Портных было пруд пруди и поближе к дому, но ученик у них обычно должен был присматривать за детишками, отводить их в хедер и подметать пол в мастерской. А уж потом, если останется время и если он проявит особый интерес, ему позволят смотреть, как шьют мастера, но только не задавая слишком много вопросов и не отвлекая от дела серьезных людей, которые должны зарабатывать на жизнь.
— Пускай Морис захватит мужской наперсток подходящего размера, остальное он получит в мастерской.

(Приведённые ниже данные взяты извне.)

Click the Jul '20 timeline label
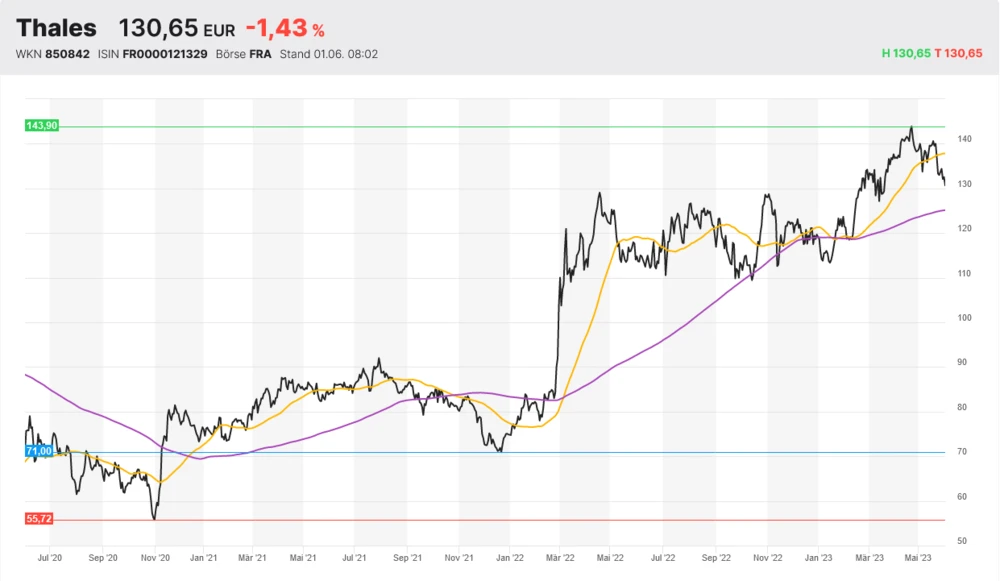The width and height of the screenshot is (1000, 581). 50,558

И вот в первый день после Йом Кипур я сидел в мастерской Химмельфарба на портновском табурете, закинув правую ногу на левое колено, с хорошо пригнанным наперстком на пальце, и учился делать первые стежки.

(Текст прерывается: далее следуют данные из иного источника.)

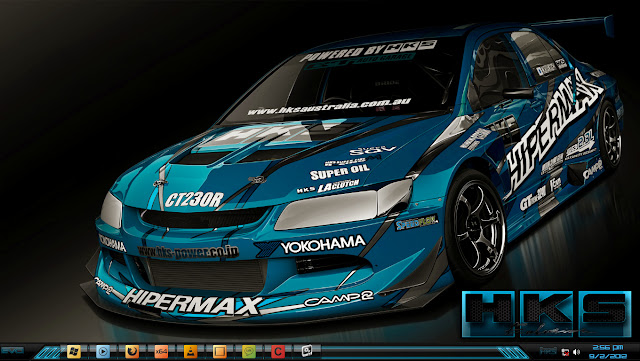Image resolution: width=640 pixels, height=361 pixels.
Task: Launch Firefox from the taskbar
Action: [x=132, y=351]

Не прошло и часа, как вошла пани Химмельфарб и села на другой табурет, напротив меня. Какая она была красавица, я опишу чуть позже, сначала же скажу — это важно! — что ее табурет был выше, чем мой, и с двумя перекладинами.
Я только раз поднял глаза на пани, когда она сказала: «Здравствуй, Мойше!» Нельзя же было не ответить — и тоже поздоровался.

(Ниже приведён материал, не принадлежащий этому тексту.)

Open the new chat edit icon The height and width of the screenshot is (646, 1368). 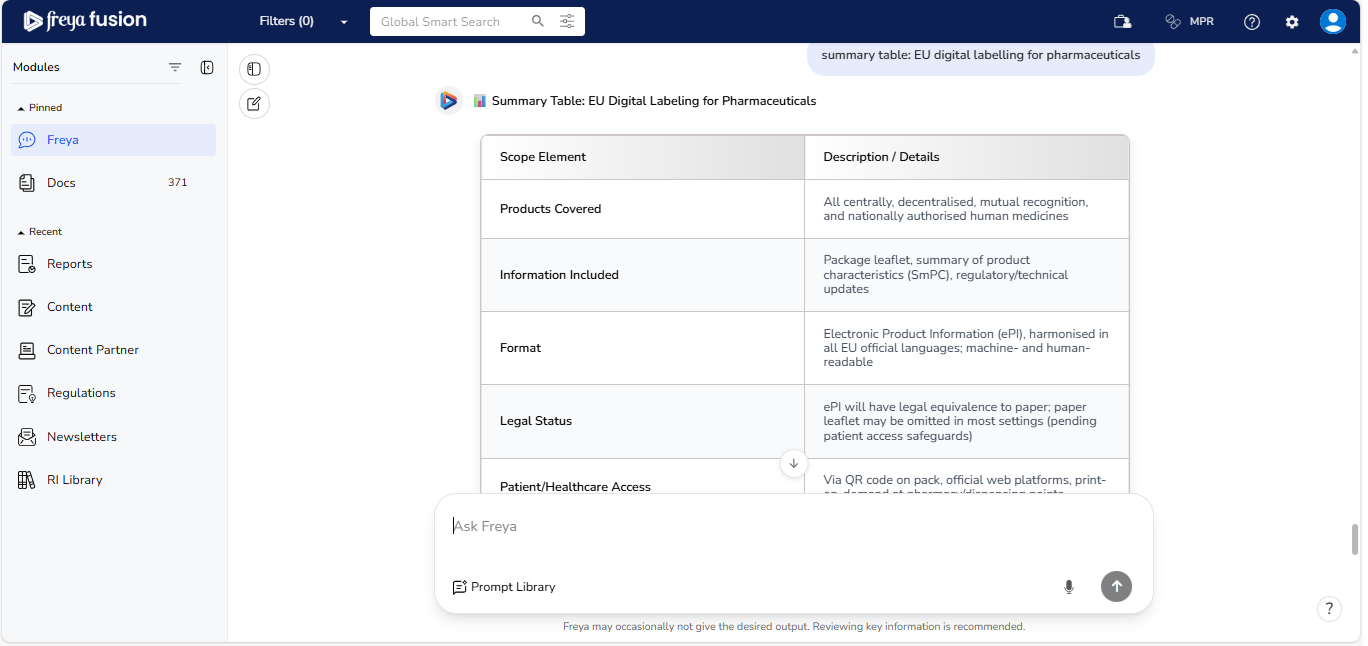254,104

Но потом на нее не смотрел — уж очень хороша она была, да еще я старался прилежно, не отвлекаясь, класть стежки, как показал Химмельфарб. Он велел мне для начала осваивать шов «козлик», очень нужный в нашем деле. Стежки надо было класть по верхнему куску ткани, а нижний только чуть прихватывать иголкой. Шил я белой наметочной ниткой по черной ткани, так что все огрехи бросались в глаза.
Я обещал описать пани Химмельфарб, но словами такую красоту не опишешь. Лицо ее я помню до мельчайших черточек, помню черные-пречерные, каких я никогда до той поры не видел, глаза. Я и хотел бы рассказать про блеск этих глаз, про влажные губы и нежную кожу, да не могу, — до сих пор при одном воспоминании сердце бьется так, что больно в груди.
Так и пошло: я учился, сидя напротив пани Химмельфарб.
Утром она приходила и усаживалась на свой табурет немножко позже, чем я, потому что не могла оставить маленькую дочку. Она должна была дождаться, пока придет молоденькая няня и освободит ее, а уж потом шла по коридору из жилой половины в мастерскую. И бралась за работу, которую ей приготовил муж.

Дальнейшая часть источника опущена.